Tретья концепция исходит из предположения, что роль транслоцируемых в F1-фактор протонов состоит в изменении конформации F1-фактора. Обладая не менее чем двумя центрами связывания АДФ и неорганического фосфата, F1-фактор способен синтезировать АТФ из АДФ и РH, если связывающий центр находится в закрытом состоянии. При этом АДФ и Рн в нем находятся в окружении аминокислотных радикалов, способствующих отнятию молекулы воды и синтезу АТФ (рис. 133, Б, 3, правая сторона F1-фактора). При трансло­кации протонов центр связывания открывается, и АТФ из него поступает в матрикс (левая сторона F1-фактора на рис. 133, Б.3), а ее место занимают АДФ и РH Новый цикл конформационных перестроек переводит этот центр связывания в закрытое состояние с одновременным высвобождением готовой АТФ из другого связывающего центра, переходящего в открытое состояние. Легко заметить, что в этом объяснении механизма биосинтеза АТФ использо­ваны идеи конформационной гипотезы сопряжения окисления с форфорилированием.

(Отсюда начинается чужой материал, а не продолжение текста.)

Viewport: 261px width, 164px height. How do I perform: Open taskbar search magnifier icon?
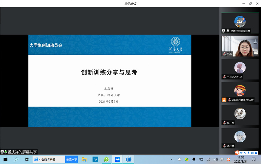click(16, 159)
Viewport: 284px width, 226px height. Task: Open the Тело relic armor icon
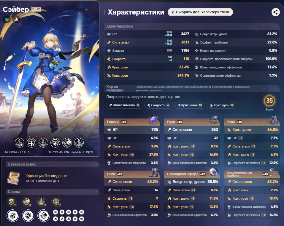[274, 120]
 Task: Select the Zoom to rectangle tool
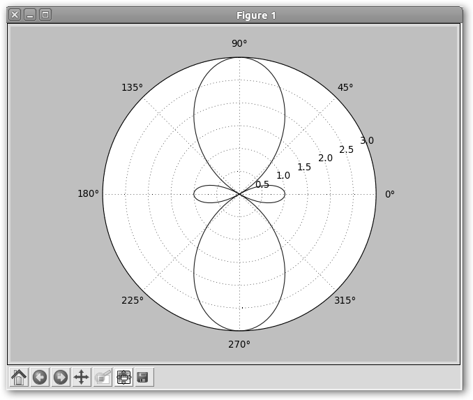click(103, 377)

В последнее время появились новые точки зрения на механизм АТФ-синтазной реакции. А. Д. Виноградов предложил кинетическую модель, в соответствии с которой синтез АТФ в АТФазном комплексе и гидролиз АТФ F1-АТФазой идут разными путями и каталитически ускоряются раз­ными формами фермента, причем синтазные центры локализованы на а-субъединице, агидролазные — на ß-субъединице. Л. Ф. Дмитриев обосно­вал вариант химической гипотезы, где роль интермедианта играет энергизированный липидный радикал сопрягающей мембраны и учитывается роль электрохимического потенциала и внутримембранных протонов в процессе сопряжения окисления с фосфорили­рованием.

Рис. 134. Гигантские разветвленные митохон­дрии в клетках почечных канальцев

Кроме биосинтеза АТФ, электрохи­мический потенциал ∆μH+, возникаю­щий на сопрягающей мембране и пере­водящий ее в энергетически заряжен­ное, энергезированное состояние, яв­ляется источником энергии для меха­нической работы (например, для дви­жения жгутиков у мутантов бактерий, утративших синтез АТФ за счет сопря­жения окисления с фосфорилировани­ем, вращения хлоропластов у харовых водорослей, вбуравливания цианобак­терий в ил и т. п.), для поддержания осмотического давления и переноса ве­ществ против градиента концентрации, для теплопродукции при утрате мито­хондриями дыхательного контроля (например, при переохлаждении жи­вотных, в период испарения цветами эфирных масел для привлечения насе­комых и др.), для обращения вспять переноса электронов в дыхательной цепи ферментов, для синтеза пирофосфата и полифосфатов (как макроэргических соединений).

Источником энергезированного состояния мембраны может быть также возникновение электрохимического потенциала ∆μNa+, что характерно для некоторых морских бактерий. У них ∆μNa+ используется для приведения в движение жгутиков, создания солевых градиентов и, что самое важное, для синтеза АТФ при посредстве Na+-зависимой АТФазы (Na+-АТФ-синтазы). В связи с этим возникает вопрос о статусе других металлозависимых АТФаз (Na+, К+-АТФазы, Са2+-АТФазы) и не исключено, что эта область исследова­ний станет в перспективе «горячей точкой» биоэнергетики.

Сказанное, по мнению В. П. Скулачева, наводит на мысль о том, что возникновение ∆μH+, а в ряде случаев ∆μNa+ на сопрягающей мембране есть универсальный способ запасения энергии в клетке, предшествовавший ее кон­сервированию в макроэргических связях АТФ.

Более того, современные наблюдения говорят о том, что в клетках, например мышечных, существует митохондриальный ретикулум, при помощи которого митохондрии связаны в единую цепь или представляют собой одну гигантскую разветвленную митохондрию. По ее энергезированной мембране ∆μH+ может передаваться на значительные расстояния для того, чтобы в нужном месте обеспечить синтез необходимого количества АТФ или выполнить иные функции, присущие мембранному электрохимическому потенциалу (рис. 134).